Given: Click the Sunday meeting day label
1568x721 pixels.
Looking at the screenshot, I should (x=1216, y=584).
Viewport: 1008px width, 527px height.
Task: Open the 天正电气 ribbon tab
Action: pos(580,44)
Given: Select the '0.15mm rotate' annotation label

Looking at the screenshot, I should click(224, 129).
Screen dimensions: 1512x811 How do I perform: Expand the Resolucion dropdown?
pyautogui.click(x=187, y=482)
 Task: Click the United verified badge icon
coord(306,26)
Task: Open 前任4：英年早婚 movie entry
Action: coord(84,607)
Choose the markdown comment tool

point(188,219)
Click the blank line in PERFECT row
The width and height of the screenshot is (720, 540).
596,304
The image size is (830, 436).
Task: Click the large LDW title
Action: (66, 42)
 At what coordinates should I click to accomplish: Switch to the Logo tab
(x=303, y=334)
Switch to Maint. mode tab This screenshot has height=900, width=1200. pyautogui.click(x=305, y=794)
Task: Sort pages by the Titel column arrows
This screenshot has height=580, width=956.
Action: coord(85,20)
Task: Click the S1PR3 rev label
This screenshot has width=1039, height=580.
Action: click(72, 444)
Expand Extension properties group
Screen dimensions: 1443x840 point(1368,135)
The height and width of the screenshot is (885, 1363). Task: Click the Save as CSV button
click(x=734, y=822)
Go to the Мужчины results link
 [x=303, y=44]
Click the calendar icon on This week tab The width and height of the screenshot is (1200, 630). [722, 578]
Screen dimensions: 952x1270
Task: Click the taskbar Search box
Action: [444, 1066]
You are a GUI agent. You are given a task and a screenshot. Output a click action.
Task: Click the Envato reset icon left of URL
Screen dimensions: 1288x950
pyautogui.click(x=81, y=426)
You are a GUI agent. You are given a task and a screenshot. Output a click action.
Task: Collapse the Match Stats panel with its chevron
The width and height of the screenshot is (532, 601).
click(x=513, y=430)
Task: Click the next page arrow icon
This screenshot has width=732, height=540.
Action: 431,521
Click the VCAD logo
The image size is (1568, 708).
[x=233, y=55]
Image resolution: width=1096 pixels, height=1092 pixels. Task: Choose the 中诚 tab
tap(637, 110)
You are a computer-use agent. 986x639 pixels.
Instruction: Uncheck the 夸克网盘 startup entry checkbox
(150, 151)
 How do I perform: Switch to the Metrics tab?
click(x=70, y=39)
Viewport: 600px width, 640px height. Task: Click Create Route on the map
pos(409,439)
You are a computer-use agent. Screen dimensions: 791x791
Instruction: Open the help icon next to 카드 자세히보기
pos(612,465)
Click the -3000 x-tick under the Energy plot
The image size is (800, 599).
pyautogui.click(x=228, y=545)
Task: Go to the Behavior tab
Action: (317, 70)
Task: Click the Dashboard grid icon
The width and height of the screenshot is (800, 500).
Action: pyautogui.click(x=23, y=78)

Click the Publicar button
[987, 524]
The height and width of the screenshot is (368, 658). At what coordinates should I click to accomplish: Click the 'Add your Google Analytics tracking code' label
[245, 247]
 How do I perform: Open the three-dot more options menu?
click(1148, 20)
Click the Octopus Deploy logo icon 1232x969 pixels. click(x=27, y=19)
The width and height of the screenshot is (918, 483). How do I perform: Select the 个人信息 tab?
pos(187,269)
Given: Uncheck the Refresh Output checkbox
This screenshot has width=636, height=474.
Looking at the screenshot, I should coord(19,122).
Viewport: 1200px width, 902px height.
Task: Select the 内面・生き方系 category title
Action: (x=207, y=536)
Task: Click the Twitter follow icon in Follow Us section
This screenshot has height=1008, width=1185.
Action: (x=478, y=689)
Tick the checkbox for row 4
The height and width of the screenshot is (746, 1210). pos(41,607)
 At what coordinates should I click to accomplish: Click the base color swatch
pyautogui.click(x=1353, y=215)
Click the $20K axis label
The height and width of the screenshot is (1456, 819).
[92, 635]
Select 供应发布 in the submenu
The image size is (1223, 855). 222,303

__________

# Aim of the exercise:
Could you retype every record above exactly as given?

# Expected answer:
Given: Click the Sunday meeting day label
1568x721 pixels.
Looking at the screenshot, I should (x=1216, y=584).
Viewport: 1008px width, 527px height.
Task: Open the 天正电气 ribbon tab
Action: pos(580,44)
Given: Select the '0.15mm rotate' annotation label

Looking at the screenshot, I should click(224, 129).
Screen dimensions: 1512x811 How do I perform: Expand the Resolucion dropdown?
pyautogui.click(x=187, y=482)
 Task: Click the United verified badge icon
coord(306,26)
Task: Open 前任4：英年早婚 movie entry
Action: coord(84,607)
Choose the markdown comment tool

point(188,219)
Click the blank line in PERFECT row
The width and height of the screenshot is (720, 540).
596,304
The image size is (830, 436).
Task: Click the large LDW title
Action: (66, 42)
 At what coordinates should I click to accomplish: Switch to the Logo tab
(x=303, y=334)
Switch to Maint. mode tab This screenshot has height=900, width=1200. pyautogui.click(x=305, y=794)
Task: Sort pages by the Titel column arrows
This screenshot has height=580, width=956.
Action: coord(85,20)
Task: Click the S1PR3 rev label
This screenshot has width=1039, height=580.
Action: click(72, 444)
Expand Extension properties group
Screen dimensions: 1443x840 point(1368,135)
The height and width of the screenshot is (885, 1363). Task: Click the Save as CSV button
click(x=734, y=822)
Go to the Мужчины results link
 [x=303, y=44]
Click the calendar icon on This week tab The width and height of the screenshot is (1200, 630). [722, 578]
Screen dimensions: 952x1270
Task: Click the taskbar Search box
Action: [444, 1066]
You are a GUI agent. You are given a task and a screenshot. Output a click action.
Task: Click the Envato reset icon left of URL
Screen dimensions: 1288x950
pyautogui.click(x=81, y=426)
You are a GUI agent. You are given a task and a screenshot. Output a click action.
Task: Collapse the Match Stats panel with its chevron
The width and height of the screenshot is (532, 601).
click(x=513, y=430)
Task: Click the next page arrow icon
This screenshot has width=732, height=540.
Action: 431,521
Click the VCAD logo
The image size is (1568, 708).
[x=233, y=55]
Image resolution: width=1096 pixels, height=1092 pixels. Task: Choose the 中诚 tab
tap(637, 110)
You are a computer-use agent. 986x639 pixels.
Instruction: Uncheck the 夸克网盘 startup entry checkbox
(150, 151)
 How do I perform: Switch to the Metrics tab?
click(x=70, y=39)
Viewport: 600px width, 640px height. Task: Click Create Route on the map
pos(409,439)
You are a computer-use agent. Screen dimensions: 791x791
Instruction: Open the help icon next to 카드 자세히보기
pos(612,465)
Click the -3000 x-tick under the Energy plot
The image size is (800, 599).
pyautogui.click(x=228, y=545)
Task: Go to the Behavior tab
Action: (317, 70)
Task: Click the Dashboard grid icon
The width and height of the screenshot is (800, 500).
Action: pyautogui.click(x=23, y=78)

Click the Publicar button
[987, 524]
The height and width of the screenshot is (368, 658). At what coordinates should I click to accomplish: Click the 'Add your Google Analytics tracking code' label
[245, 247]
 How do I perform: Open the three-dot more options menu?
click(1148, 20)
Click the Octopus Deploy logo icon 1232x969 pixels. click(x=27, y=19)
The width and height of the screenshot is (918, 483). How do I perform: Select the 个人信息 tab?
pos(187,269)
Given: Uncheck the Refresh Output checkbox
This screenshot has width=636, height=474.
Looking at the screenshot, I should coord(19,122).
Viewport: 1200px width, 902px height.
Task: Select the 内面・生き方系 category title
Action: (x=207, y=536)
Task: Click the Twitter follow icon in Follow Us section
This screenshot has height=1008, width=1185.
Action: (x=478, y=689)
Tick the checkbox for row 4
The height and width of the screenshot is (746, 1210). pos(41,607)
 At what coordinates should I click to accomplish: Click the base color swatch
pyautogui.click(x=1353, y=215)
Click the $20K axis label
The height and width of the screenshot is (1456, 819).
[92, 635]
Select 供应发布 in the submenu
The image size is (1223, 855). 222,303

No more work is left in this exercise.